Copy all the records exactly; the complete set is the expected result.

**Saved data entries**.
########

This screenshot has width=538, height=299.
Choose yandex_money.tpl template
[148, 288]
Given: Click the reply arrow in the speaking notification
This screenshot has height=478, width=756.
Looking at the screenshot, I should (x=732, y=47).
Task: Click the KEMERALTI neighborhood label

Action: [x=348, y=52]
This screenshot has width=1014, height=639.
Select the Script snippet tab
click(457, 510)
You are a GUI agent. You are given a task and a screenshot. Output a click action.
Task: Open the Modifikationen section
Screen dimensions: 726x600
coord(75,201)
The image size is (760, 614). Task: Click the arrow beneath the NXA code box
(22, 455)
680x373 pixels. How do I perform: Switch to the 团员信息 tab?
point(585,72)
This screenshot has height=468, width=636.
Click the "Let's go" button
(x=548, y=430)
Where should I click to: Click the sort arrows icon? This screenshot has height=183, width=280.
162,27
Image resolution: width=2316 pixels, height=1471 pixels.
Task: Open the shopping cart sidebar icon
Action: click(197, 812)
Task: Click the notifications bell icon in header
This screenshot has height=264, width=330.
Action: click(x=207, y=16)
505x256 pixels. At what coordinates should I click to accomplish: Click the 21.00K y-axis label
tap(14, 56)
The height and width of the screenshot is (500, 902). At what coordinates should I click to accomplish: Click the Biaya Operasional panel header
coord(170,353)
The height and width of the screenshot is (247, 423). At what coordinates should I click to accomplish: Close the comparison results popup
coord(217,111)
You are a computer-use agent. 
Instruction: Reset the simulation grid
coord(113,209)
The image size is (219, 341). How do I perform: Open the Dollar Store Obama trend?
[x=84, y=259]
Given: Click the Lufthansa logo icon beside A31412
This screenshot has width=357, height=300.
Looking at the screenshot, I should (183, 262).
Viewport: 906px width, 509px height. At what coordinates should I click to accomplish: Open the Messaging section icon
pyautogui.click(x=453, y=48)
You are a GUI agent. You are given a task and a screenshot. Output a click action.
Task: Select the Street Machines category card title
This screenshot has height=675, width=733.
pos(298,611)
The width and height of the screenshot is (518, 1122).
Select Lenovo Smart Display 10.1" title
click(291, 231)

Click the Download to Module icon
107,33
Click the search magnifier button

########

**Reply to the task**.
This screenshot has width=538, height=299.
Choose yandex_money.tpl template
[148, 288]
Given: Click the reply arrow in the speaking notification
This screenshot has height=478, width=756.
Looking at the screenshot, I should (x=732, y=47).
Task: Click the KEMERALTI neighborhood label

Action: [x=348, y=52]
This screenshot has width=1014, height=639.
Select the Script snippet tab
click(457, 510)
You are a GUI agent. You are given a task and a screenshot. Output a click action.
Task: Open the Modifikationen section
Screen dimensions: 726x600
coord(75,201)
The image size is (760, 614). Task: Click the arrow beneath the NXA code box
(22, 455)
680x373 pixels. How do I perform: Switch to the 团员信息 tab?
point(585,72)
This screenshot has height=468, width=636.
Click the "Let's go" button
(x=548, y=430)
Where should I click to: Click the sort arrows icon? This screenshot has height=183, width=280.
162,27
Image resolution: width=2316 pixels, height=1471 pixels.
Task: Open the shopping cart sidebar icon
Action: click(197, 812)
Task: Click the notifications bell icon in header
This screenshot has height=264, width=330.
Action: click(x=207, y=16)
505x256 pixels. At what coordinates should I click to accomplish: Click the 21.00K y-axis label
tap(14, 56)
The height and width of the screenshot is (500, 902). At what coordinates should I click to accomplish: Click the Biaya Operasional panel header
coord(170,353)
The height and width of the screenshot is (247, 423). At what coordinates should I click to accomplish: Close the comparison results popup
coord(217,111)
You are a computer-use agent. 
Instruction: Reset the simulation grid
coord(113,209)
The image size is (219, 341). How do I perform: Open the Dollar Store Obama trend?
[x=84, y=259]
Given: Click the Lufthansa logo icon beside A31412
This screenshot has width=357, height=300.
Looking at the screenshot, I should (183, 262).
Viewport: 906px width, 509px height. At what coordinates should I click to accomplish: Open the Messaging section icon
pyautogui.click(x=453, y=48)
You are a GUI agent. You are given a task and a screenshot. Output a click action.
Task: Select the Street Machines category card title
This screenshot has height=675, width=733.
pos(298,611)
The width and height of the screenshot is (518, 1122).
Select Lenovo Smart Display 10.1" title
click(291, 231)

Click the Download to Module icon
107,33
Click the search magnifier button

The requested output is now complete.